Source scellée hors service
Une source radioactive, constituée de matières radioactives scellées de manière permanente dans une capsule ou étroitement liées et sous forme solide (à l'exclusion des éléments combustibles de réacteur), qui n'est plus utilisée et n'est pas destinée à être utilisée pour la pratique pour laquelle une autorisation a été accordée. (AIEA, 2018)
Situation d’exposition
Une situation dans laquelle une source de rayonnement naturelle ou artificielle, par diverses voies, entraîne une exposition des personnes ou du biote non humain dans l’environnement.
Intrusion humaine
Actions humaines entraînant une perturbation directe de l’installation de stockage elle-même (par exemple les déchets ou les barrières artificielles).

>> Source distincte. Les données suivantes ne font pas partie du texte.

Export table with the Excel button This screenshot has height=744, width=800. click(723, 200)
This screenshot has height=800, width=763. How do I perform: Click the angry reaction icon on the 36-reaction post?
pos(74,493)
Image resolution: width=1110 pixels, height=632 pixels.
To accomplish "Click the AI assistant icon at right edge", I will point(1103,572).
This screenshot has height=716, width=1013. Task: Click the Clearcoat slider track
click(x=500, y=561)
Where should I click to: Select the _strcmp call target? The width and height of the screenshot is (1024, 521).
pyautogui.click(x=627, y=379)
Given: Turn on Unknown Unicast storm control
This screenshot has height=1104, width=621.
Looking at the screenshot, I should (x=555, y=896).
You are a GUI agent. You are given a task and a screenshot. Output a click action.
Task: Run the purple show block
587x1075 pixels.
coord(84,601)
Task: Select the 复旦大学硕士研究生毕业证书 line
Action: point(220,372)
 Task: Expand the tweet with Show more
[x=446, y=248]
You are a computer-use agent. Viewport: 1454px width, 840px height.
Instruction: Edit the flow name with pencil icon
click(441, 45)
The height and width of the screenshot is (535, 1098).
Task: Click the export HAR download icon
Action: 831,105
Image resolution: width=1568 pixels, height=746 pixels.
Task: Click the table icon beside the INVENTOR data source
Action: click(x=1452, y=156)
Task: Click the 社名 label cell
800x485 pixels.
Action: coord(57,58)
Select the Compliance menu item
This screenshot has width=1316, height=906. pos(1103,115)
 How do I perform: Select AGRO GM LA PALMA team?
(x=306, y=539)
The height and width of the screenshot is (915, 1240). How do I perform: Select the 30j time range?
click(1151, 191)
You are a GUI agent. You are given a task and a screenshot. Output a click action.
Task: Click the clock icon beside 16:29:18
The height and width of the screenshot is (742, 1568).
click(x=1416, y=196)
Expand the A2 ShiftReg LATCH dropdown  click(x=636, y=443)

Installation de stockage à faible profondeur
Installation de stockage de déchets radioactifs située à quelques dizaines de mètres de la surface terrestre.
Risque
Probabilité de conséquences néfastes ou préjudiciables (par exemple, cancer) associées à des expositions réelles ou potentielles au cours d'une année. Il prend en compte la probabilité de recevoir une dose au cours d'une année et la probabilité que la dose reçue entraîne un préjudice. Risque = probabilité d'occurrence × gravité si l'incident se produit.
Dossier de sûreté
Un dossier de sûreté est un ensemble structuré d'arguments et de preuves démontrant la sûreté d'un système. Plus précisément, un dossier de sûreté vise à démontrer que des objectifs et des critères spécifiques sont respectés dans le but de protéger l’homme et l'environnement contre les dangers des rayonnements.